▸ **THE EXERCISE**
Format everything from the line containing "Click the CF logo badge on 绝迹语音包" down to the end of the items below as a Markdown table with the columns Row and Line, skipping blank lines and leaving out the pictures.

▸ **DATA SUPPLIED**
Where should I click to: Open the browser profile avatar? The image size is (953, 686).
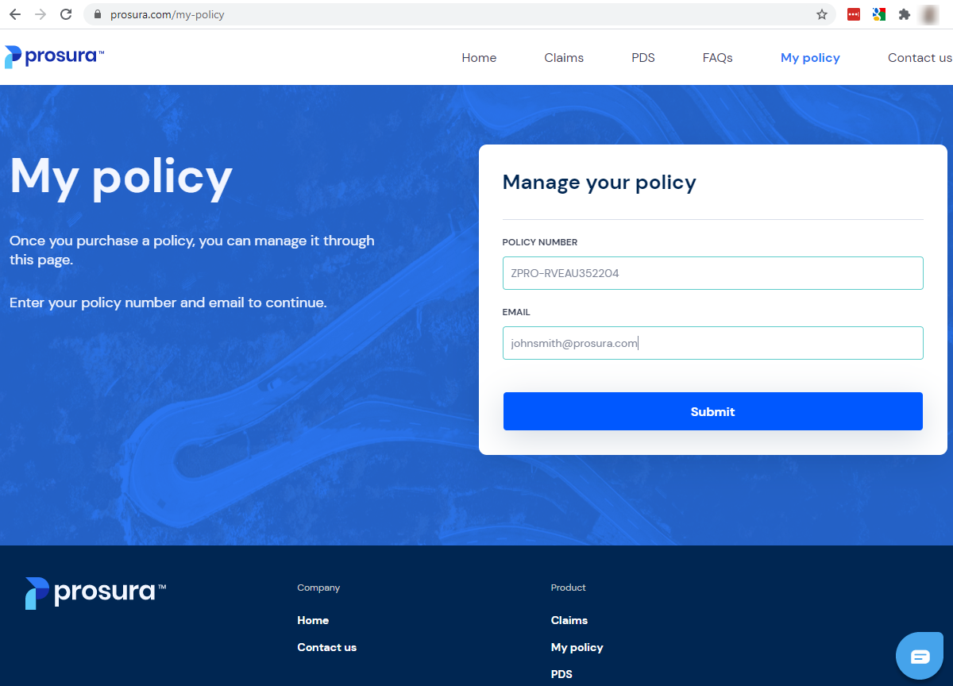tap(929, 14)
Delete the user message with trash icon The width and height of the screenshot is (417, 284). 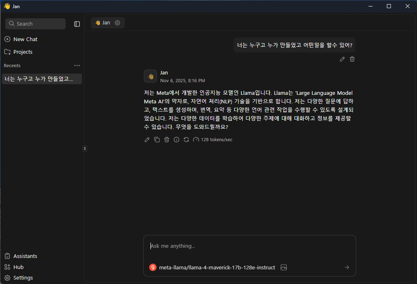pos(352,59)
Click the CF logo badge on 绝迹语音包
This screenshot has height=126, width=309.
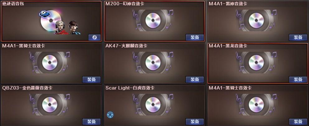[x=44, y=14]
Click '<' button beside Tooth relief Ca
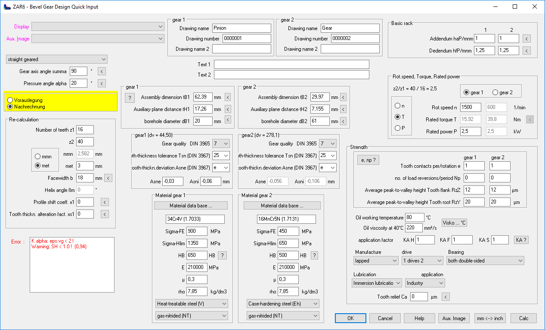This screenshot has height=330, width=545. tap(446, 296)
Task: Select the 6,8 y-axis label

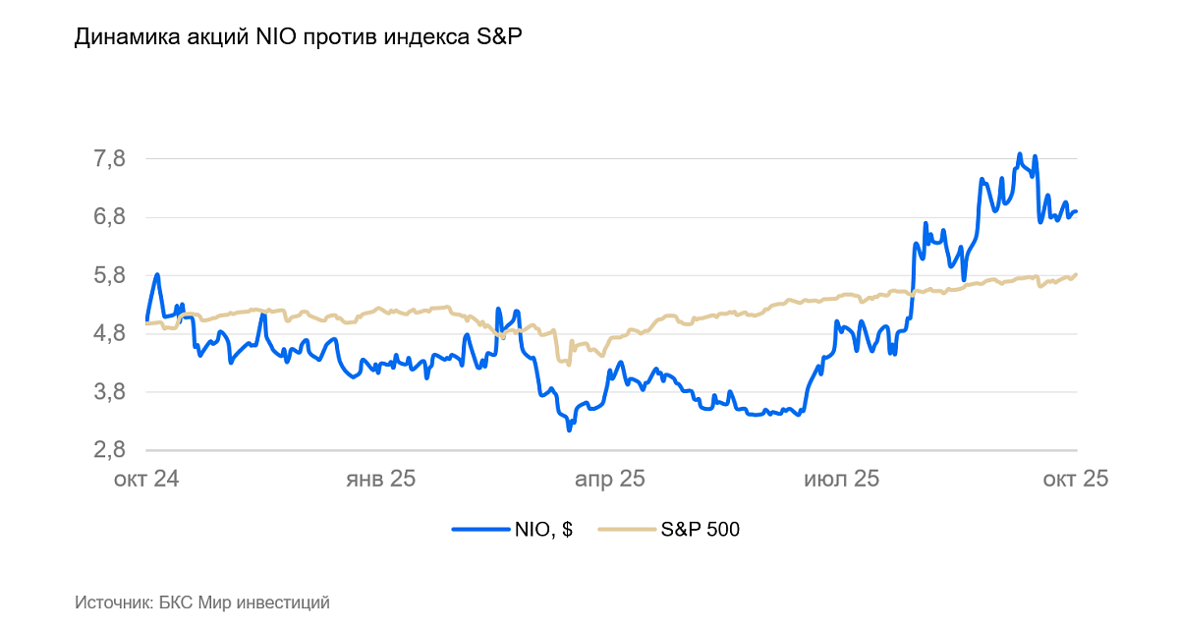Action: [109, 217]
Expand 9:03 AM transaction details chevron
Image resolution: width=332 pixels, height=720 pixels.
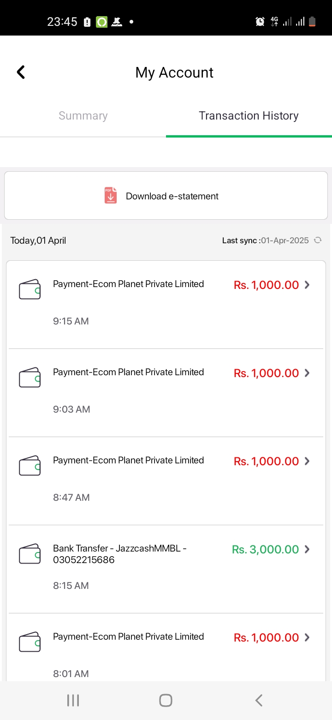(307, 373)
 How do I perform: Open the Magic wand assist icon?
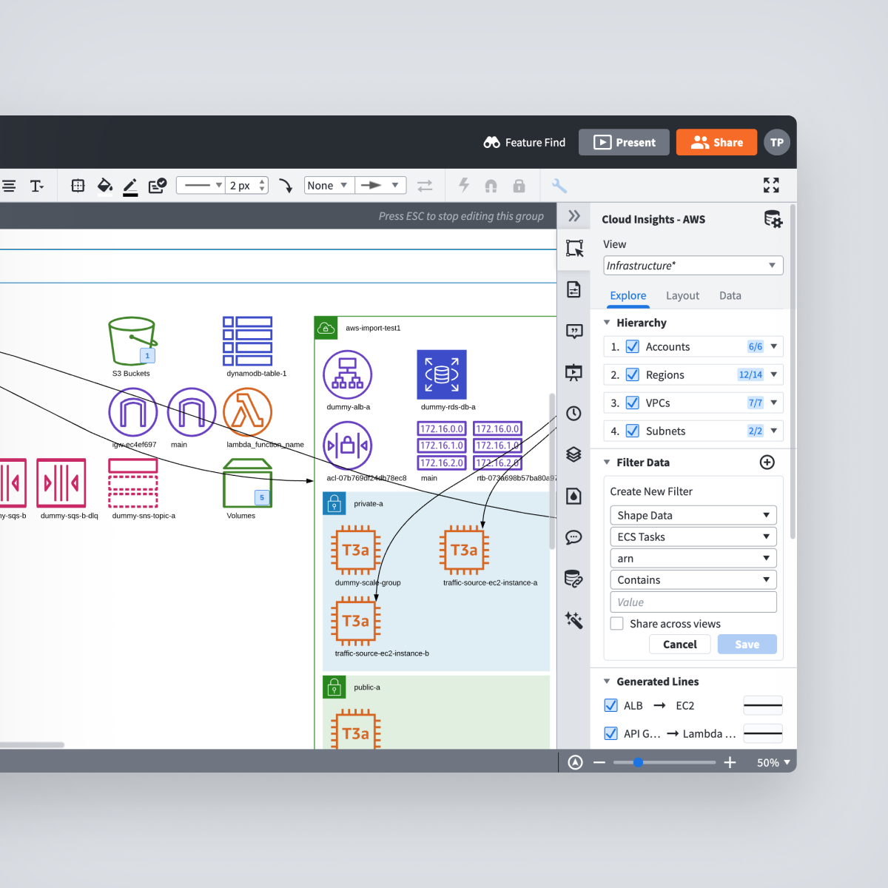(x=574, y=621)
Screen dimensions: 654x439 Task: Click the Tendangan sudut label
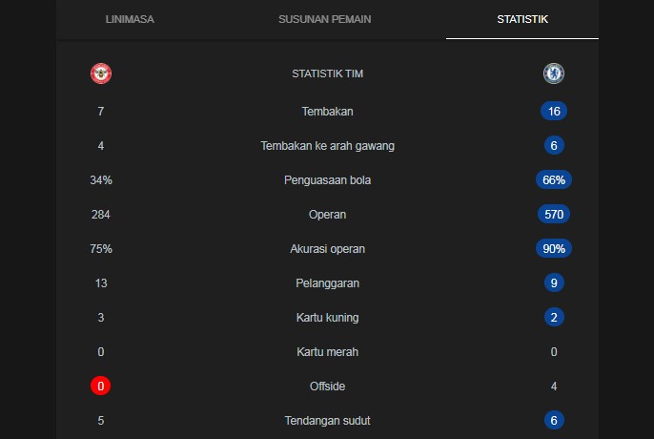(327, 421)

▸ **SOLUTION TO THIS PROBLEM**
| Row | Line |
|---|---|
| 1 | Click the CF logo badge on 绝迹语音包 |
| 2 | This screenshot has height=126, width=309. |
| 3 | [x=44, y=14] |
| 4 | Click '<' button beside Tooth relief Ca |
| 5 | This screenshot has height=330, width=545. tap(446, 296) |
| 6 | Task: Select the 6,8 y-axis label |
| 7 | Action: [109, 217] |
| 8 | Expand 9:03 AM transaction details chevron |
| 9 | Image resolution: width=332 pixels, height=720 pixels. |
| 10 | (307, 373) |
| 11 |  How do I perform: Open the Magic wand assist icon? |
| 12 | (x=574, y=621) |
| 13 | Screen dimensions: 654x439 Task: Click the Tendangan sudut label |
| 14 | (327, 421) |